• **Record extracts**

'''

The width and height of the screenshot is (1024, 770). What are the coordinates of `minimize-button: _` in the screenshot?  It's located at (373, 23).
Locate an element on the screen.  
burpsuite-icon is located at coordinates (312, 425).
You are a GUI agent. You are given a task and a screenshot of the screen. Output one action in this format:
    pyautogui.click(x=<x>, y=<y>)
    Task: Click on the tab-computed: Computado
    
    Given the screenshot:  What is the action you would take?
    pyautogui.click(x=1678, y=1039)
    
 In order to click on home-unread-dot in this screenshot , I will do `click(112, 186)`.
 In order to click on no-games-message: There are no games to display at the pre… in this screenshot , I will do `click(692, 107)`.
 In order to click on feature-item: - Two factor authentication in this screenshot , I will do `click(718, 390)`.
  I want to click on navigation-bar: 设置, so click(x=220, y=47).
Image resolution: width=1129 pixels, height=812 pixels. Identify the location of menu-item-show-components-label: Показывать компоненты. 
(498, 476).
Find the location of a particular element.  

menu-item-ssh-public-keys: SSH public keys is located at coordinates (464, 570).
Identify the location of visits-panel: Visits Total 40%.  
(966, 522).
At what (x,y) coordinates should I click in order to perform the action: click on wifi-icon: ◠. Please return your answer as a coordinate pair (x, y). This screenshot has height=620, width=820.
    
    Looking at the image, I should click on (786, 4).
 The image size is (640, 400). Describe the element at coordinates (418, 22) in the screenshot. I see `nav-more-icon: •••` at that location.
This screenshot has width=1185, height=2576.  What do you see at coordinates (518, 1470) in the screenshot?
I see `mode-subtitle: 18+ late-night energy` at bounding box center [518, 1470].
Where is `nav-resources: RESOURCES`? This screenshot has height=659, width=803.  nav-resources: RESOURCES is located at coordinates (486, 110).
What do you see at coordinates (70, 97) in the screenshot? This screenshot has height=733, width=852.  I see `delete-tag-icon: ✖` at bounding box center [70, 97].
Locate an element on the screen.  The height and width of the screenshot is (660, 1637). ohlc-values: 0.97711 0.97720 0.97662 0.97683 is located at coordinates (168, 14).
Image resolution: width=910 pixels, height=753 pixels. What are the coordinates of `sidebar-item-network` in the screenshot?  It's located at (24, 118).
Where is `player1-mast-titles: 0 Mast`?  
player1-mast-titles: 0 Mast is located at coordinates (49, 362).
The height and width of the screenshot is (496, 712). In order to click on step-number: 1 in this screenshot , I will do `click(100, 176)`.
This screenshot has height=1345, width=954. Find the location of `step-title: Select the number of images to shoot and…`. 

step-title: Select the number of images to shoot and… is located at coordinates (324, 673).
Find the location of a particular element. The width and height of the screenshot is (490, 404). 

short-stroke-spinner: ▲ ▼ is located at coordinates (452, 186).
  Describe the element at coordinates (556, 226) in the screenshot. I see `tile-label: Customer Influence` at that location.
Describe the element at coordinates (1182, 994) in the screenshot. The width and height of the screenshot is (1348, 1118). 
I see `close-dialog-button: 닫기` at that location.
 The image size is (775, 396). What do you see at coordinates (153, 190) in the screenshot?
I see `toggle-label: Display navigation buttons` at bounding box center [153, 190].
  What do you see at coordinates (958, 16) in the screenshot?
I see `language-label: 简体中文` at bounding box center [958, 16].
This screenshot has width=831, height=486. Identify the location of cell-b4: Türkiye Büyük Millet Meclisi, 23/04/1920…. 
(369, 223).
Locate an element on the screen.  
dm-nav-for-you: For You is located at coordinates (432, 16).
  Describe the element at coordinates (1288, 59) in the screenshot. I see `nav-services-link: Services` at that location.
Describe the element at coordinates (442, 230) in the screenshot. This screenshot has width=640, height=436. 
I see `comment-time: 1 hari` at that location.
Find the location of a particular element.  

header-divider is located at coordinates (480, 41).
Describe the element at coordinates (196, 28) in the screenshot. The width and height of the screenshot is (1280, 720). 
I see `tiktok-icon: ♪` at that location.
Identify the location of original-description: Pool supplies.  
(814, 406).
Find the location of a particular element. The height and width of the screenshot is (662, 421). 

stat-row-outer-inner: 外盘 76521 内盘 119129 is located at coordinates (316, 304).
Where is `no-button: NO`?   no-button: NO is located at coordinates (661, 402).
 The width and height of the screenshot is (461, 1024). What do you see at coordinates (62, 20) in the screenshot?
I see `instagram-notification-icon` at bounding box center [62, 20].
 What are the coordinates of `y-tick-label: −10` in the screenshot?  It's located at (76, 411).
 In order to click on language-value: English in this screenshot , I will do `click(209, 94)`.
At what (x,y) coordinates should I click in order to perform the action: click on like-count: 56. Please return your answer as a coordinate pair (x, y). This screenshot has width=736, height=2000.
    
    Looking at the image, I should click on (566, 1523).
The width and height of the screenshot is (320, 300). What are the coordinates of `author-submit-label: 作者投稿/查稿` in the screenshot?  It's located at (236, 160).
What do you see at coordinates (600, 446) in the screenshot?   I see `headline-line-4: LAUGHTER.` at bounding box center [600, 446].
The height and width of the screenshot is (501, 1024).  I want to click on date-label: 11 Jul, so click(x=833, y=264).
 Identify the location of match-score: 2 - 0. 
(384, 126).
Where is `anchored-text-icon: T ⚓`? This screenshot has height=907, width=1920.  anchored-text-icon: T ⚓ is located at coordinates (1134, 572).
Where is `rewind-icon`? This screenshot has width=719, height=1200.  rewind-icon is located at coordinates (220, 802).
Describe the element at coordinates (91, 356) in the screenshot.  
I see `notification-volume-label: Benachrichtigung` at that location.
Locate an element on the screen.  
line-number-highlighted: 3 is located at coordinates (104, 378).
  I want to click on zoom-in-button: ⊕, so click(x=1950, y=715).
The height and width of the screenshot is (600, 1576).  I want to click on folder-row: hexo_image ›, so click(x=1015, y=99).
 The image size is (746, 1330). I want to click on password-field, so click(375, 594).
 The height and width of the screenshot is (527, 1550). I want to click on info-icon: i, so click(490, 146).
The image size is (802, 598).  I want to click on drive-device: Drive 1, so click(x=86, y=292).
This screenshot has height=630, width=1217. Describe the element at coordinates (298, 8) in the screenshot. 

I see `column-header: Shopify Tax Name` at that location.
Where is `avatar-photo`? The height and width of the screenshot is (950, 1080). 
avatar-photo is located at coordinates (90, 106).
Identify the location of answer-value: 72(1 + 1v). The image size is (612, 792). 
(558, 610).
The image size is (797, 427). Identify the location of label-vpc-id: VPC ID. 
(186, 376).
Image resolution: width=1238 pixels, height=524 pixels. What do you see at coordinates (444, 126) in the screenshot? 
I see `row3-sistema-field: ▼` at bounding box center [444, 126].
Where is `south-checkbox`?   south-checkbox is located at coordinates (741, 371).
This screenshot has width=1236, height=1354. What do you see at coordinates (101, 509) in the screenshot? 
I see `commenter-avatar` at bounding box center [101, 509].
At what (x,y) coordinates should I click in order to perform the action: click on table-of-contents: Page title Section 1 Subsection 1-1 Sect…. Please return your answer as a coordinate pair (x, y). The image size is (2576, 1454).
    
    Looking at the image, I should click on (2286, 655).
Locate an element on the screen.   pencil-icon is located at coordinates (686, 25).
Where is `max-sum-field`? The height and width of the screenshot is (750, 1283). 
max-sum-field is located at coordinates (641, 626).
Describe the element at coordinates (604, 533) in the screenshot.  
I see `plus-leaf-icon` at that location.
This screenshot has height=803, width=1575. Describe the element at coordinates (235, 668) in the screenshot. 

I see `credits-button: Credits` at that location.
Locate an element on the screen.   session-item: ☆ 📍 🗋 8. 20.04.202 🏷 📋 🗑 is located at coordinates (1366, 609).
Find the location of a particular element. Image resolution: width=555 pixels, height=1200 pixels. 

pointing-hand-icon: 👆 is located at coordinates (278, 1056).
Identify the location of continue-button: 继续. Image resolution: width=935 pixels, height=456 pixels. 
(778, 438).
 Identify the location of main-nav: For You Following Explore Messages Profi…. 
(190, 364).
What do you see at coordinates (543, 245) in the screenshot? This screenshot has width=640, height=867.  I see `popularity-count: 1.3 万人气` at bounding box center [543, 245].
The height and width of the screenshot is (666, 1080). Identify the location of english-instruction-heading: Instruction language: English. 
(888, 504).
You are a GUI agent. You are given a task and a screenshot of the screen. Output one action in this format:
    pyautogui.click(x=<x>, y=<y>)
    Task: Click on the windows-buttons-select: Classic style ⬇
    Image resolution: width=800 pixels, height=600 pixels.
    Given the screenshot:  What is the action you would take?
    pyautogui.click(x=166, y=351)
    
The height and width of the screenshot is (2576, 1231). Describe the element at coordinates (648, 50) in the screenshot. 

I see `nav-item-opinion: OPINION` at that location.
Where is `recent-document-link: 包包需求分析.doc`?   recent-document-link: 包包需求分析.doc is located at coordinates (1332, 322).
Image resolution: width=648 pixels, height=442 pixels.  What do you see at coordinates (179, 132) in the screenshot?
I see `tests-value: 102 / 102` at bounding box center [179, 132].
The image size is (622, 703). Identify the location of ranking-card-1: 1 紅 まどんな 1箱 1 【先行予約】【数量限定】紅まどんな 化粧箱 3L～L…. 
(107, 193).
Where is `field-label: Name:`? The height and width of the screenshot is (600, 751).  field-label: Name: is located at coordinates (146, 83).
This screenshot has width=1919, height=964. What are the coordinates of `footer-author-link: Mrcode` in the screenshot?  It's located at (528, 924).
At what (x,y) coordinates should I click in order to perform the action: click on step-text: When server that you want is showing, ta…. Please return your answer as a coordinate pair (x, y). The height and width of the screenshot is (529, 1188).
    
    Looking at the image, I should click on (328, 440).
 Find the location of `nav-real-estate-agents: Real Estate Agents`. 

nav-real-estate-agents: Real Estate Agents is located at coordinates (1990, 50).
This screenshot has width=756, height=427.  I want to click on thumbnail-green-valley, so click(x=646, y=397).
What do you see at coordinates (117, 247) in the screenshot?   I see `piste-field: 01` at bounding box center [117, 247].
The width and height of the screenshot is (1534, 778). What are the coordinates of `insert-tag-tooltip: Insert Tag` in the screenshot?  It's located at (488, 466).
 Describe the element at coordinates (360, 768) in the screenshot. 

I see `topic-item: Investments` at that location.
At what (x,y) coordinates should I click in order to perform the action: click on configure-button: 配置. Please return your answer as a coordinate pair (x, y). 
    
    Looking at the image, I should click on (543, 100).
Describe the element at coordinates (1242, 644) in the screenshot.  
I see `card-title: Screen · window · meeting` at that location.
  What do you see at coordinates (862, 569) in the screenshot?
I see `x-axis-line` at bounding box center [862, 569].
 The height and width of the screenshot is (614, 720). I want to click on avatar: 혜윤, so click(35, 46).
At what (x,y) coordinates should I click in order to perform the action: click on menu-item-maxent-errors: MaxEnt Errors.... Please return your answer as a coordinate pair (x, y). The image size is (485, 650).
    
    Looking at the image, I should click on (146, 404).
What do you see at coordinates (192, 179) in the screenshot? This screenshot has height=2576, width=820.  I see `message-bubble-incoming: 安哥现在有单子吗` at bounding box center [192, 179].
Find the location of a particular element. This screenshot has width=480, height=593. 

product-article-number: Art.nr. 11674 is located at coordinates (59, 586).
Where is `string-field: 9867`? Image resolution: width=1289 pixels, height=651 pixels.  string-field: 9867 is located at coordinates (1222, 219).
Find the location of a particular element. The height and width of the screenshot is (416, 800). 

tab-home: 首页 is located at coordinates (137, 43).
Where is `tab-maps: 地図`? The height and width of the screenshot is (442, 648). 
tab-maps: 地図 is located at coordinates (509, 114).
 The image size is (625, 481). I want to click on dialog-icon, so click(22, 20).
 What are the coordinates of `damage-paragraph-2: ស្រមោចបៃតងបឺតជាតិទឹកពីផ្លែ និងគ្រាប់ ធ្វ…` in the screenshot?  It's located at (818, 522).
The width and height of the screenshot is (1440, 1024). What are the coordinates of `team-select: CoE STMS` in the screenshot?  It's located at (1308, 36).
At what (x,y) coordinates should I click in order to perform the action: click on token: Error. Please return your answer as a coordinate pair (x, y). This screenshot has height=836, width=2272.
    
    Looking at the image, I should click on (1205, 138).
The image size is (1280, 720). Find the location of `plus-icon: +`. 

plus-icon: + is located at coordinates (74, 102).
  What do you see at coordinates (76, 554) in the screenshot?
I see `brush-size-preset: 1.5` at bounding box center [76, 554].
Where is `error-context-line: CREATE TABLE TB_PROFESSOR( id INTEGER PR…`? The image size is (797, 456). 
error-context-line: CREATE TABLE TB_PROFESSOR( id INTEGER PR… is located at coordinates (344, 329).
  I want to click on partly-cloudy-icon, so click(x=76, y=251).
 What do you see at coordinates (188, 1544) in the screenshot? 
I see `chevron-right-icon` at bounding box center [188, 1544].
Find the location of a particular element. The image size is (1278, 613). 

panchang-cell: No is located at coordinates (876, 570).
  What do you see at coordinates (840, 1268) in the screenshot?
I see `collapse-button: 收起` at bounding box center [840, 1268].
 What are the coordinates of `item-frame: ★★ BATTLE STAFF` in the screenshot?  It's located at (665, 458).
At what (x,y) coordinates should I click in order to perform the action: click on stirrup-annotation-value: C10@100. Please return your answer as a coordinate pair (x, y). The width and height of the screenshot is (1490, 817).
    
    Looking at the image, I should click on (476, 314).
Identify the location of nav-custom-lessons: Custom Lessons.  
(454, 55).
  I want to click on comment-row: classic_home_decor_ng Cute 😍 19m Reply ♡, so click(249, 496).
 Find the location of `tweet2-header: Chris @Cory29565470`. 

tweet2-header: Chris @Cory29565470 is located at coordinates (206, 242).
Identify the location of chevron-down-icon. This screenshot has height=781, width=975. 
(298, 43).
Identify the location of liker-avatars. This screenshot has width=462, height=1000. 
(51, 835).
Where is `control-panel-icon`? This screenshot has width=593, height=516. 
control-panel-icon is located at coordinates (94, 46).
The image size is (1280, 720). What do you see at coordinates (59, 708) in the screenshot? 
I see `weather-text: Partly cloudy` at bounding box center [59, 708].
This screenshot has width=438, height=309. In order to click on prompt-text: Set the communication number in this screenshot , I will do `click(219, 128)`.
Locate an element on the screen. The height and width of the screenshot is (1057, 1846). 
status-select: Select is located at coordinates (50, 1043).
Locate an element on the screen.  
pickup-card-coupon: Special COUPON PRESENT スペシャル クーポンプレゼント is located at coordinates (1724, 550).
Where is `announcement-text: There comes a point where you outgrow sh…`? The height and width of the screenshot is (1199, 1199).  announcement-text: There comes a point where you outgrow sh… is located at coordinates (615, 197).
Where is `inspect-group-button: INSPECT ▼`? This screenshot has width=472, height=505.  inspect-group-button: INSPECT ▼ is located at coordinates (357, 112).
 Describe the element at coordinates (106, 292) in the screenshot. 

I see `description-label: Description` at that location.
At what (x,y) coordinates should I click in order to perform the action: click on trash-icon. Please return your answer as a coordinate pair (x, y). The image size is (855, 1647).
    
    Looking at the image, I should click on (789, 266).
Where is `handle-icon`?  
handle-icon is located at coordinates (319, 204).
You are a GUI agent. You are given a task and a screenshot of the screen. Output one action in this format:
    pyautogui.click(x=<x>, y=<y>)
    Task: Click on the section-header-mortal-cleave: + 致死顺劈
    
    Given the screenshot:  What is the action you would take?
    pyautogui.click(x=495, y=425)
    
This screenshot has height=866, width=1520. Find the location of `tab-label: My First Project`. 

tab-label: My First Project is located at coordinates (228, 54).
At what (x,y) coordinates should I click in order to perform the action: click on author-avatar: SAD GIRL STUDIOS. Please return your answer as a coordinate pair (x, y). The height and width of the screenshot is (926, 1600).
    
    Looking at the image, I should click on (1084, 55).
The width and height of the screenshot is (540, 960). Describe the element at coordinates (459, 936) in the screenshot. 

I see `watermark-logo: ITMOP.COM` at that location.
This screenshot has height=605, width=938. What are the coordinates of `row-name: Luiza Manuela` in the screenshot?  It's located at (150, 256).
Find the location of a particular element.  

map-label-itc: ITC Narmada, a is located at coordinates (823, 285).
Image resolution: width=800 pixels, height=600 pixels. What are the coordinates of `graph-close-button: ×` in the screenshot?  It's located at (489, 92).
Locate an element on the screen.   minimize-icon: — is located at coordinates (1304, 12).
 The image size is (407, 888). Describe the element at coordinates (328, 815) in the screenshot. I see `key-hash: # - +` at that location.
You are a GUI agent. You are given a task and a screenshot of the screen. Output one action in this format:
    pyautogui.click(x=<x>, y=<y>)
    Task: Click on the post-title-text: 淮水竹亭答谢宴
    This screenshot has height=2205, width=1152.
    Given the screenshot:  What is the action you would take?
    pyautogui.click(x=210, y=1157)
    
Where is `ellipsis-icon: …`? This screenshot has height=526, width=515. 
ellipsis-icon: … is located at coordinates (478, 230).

'''

• **Exercise directions**
Convert the entries from the first line through the line that contains "burpsuite-icon is located" into a numbered list, leaving out any blank lines.

• **Answer to this exercise**
1. The width and height of the screenshot is (1024, 770). What are the coordinates of `minimize-button: _` in the screenshot?  It's located at (373, 23).
2. Locate an element on the screen.  
3. burpsuite-icon is located at coordinates (312, 425).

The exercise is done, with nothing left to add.